RECORDS SUPPLIED: Begin

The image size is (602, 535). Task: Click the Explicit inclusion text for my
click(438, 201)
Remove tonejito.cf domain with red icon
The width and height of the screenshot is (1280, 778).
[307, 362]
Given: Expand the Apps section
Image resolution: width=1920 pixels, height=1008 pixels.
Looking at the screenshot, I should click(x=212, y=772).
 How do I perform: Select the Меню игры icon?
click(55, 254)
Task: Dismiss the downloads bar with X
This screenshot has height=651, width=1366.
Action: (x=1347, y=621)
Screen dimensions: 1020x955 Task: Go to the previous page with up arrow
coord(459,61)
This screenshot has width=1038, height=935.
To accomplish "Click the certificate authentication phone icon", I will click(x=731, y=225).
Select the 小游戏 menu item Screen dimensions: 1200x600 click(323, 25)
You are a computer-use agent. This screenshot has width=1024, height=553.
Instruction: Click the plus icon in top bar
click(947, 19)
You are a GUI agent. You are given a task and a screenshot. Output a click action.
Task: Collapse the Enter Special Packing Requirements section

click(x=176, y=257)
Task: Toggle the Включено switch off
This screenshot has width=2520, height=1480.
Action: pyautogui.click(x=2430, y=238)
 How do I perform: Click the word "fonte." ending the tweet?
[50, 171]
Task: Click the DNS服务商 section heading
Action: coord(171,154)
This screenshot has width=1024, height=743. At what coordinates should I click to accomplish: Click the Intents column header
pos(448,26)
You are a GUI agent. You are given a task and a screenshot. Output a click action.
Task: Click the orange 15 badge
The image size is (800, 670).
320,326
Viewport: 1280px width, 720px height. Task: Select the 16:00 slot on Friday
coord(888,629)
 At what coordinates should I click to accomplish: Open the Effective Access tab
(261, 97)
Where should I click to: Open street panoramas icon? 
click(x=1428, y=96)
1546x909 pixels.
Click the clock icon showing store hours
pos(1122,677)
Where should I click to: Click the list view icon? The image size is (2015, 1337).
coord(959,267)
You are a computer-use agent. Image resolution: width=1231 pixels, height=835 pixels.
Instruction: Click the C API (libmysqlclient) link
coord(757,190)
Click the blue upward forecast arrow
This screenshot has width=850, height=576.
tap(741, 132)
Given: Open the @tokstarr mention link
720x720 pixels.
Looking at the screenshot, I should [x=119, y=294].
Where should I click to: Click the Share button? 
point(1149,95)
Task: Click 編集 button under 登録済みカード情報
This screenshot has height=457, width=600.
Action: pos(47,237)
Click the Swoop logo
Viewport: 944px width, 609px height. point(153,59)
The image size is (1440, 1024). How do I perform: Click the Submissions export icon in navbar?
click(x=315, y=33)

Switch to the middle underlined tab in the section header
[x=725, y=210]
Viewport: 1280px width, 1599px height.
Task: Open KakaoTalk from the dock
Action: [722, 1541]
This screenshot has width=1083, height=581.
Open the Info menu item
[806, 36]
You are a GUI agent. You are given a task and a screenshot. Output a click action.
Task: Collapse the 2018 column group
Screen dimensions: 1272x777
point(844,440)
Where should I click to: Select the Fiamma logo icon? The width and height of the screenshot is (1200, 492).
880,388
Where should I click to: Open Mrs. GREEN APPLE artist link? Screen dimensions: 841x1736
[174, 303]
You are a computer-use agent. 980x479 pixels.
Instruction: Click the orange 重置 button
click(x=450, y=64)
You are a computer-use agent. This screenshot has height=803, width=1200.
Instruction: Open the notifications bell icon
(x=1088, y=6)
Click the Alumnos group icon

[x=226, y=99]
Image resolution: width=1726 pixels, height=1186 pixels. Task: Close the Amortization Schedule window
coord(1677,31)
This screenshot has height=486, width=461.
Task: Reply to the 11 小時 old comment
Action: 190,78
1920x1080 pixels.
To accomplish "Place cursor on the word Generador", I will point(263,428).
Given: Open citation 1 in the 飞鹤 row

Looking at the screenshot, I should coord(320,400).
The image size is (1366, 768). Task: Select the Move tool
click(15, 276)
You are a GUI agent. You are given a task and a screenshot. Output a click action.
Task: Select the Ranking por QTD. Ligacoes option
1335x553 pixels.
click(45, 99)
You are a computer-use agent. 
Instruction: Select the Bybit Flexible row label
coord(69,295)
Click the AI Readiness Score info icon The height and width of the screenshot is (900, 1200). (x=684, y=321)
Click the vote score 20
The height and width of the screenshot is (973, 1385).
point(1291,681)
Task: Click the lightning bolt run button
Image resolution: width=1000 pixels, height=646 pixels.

RECORDS SUPPLIED: End

- EXERCISE AIM
In full and without alteration, return the listing above.

- RESULT
The image size is (602, 535). Task: Click the Explicit inclusion text for my
click(438, 201)
Remove tonejito.cf domain with red icon
The width and height of the screenshot is (1280, 778).
[307, 362]
Given: Expand the Apps section
Image resolution: width=1920 pixels, height=1008 pixels.
Looking at the screenshot, I should click(x=212, y=772).
 How do I perform: Select the Меню игры icon?
click(55, 254)
Task: Dismiss the downloads bar with X
This screenshot has height=651, width=1366.
Action: (x=1347, y=621)
Screen dimensions: 1020x955 Task: Go to the previous page with up arrow
coord(459,61)
This screenshot has width=1038, height=935.
To accomplish "Click the certificate authentication phone icon", I will click(x=731, y=225).
Select the 小游戏 menu item Screen dimensions: 1200x600 click(323, 25)
You are a computer-use agent. This screenshot has width=1024, height=553.
Instruction: Click the plus icon in top bar
click(947, 19)
You are a GUI agent. You are given a task and a screenshot. Output a click action.
Task: Collapse the Enter Special Packing Requirements section

click(x=176, y=257)
Task: Toggle the Включено switch off
This screenshot has width=2520, height=1480.
Action: pyautogui.click(x=2430, y=238)
 How do I perform: Click the word "fonte." ending the tweet?
[50, 171]
Task: Click the DNS服务商 section heading
Action: coord(171,154)
This screenshot has width=1024, height=743. At what coordinates should I click to accomplish: Click the Intents column header
pos(448,26)
You are a GUI agent. You are given a task and a screenshot. Output a click action.
Task: Click the orange 15 badge
The image size is (800, 670).
320,326
Viewport: 1280px width, 720px height. Task: Select the 16:00 slot on Friday
coord(888,629)
 At what coordinates should I click to accomplish: Open the Effective Access tab
(261, 97)
Where should I click to: Open street panoramas icon? 
click(x=1428, y=96)
1546x909 pixels.
Click the clock icon showing store hours
pos(1122,677)
Where should I click to: Click the list view icon? The image size is (2015, 1337).
coord(959,267)
You are a computer-use agent. Image resolution: width=1231 pixels, height=835 pixels.
Instruction: Click the C API (libmysqlclient) link
coord(757,190)
Click the blue upward forecast arrow
This screenshot has width=850, height=576.
tap(741, 132)
Given: Open the @tokstarr mention link
720x720 pixels.
Looking at the screenshot, I should [x=119, y=294].
Where should I click to: Click the Share button? 
point(1149,95)
Task: Click 編集 button under 登録済みカード情報
This screenshot has height=457, width=600.
Action: pos(47,237)
Click the Swoop logo
Viewport: 944px width, 609px height. point(153,59)
The image size is (1440, 1024). How do I perform: Click the Submissions export icon in navbar?
click(x=315, y=33)

Switch to the middle underlined tab in the section header
[x=725, y=210]
Viewport: 1280px width, 1599px height.
Task: Open KakaoTalk from the dock
Action: [722, 1541]
This screenshot has width=1083, height=581.
Open the Info menu item
[806, 36]
You are a GUI agent. You are given a task and a screenshot. Output a click action.
Task: Collapse the 2018 column group
Screen dimensions: 1272x777
point(844,440)
Where should I click to: Select the Fiamma logo icon? The width and height of the screenshot is (1200, 492).
880,388
Where should I click to: Open Mrs. GREEN APPLE artist link? Screen dimensions: 841x1736
[174, 303]
You are a computer-use agent. 980x479 pixels.
Instruction: Click the orange 重置 button
click(x=450, y=64)
You are a computer-use agent. This screenshot has height=803, width=1200.
Instruction: Open the notifications bell icon
(x=1088, y=6)
Click the Alumnos group icon

[x=226, y=99]
Image resolution: width=1726 pixels, height=1186 pixels. Task: Close the Amortization Schedule window
coord(1677,31)
This screenshot has height=486, width=461.
Task: Reply to the 11 小時 old comment
Action: 190,78
1920x1080 pixels.
To accomplish "Place cursor on the word Generador", I will point(263,428).
Given: Open citation 1 in the 飞鹤 row

Looking at the screenshot, I should coord(320,400).
The image size is (1366, 768). Task: Select the Move tool
click(15, 276)
You are a GUI agent. You are given a task and a screenshot. Output a click action.
Task: Select the Ranking por QTD. Ligacoes option
1335x553 pixels.
click(45, 99)
You are a computer-use agent. 
Instruction: Select the Bybit Flexible row label
coord(69,295)
Click the AI Readiness Score info icon The height and width of the screenshot is (900, 1200). (x=684, y=321)
Click the vote score 20
The height and width of the screenshot is (973, 1385).
point(1291,681)
Task: Click the lightning bolt run button
Image resolution: width=1000 pixels, height=646 pixels.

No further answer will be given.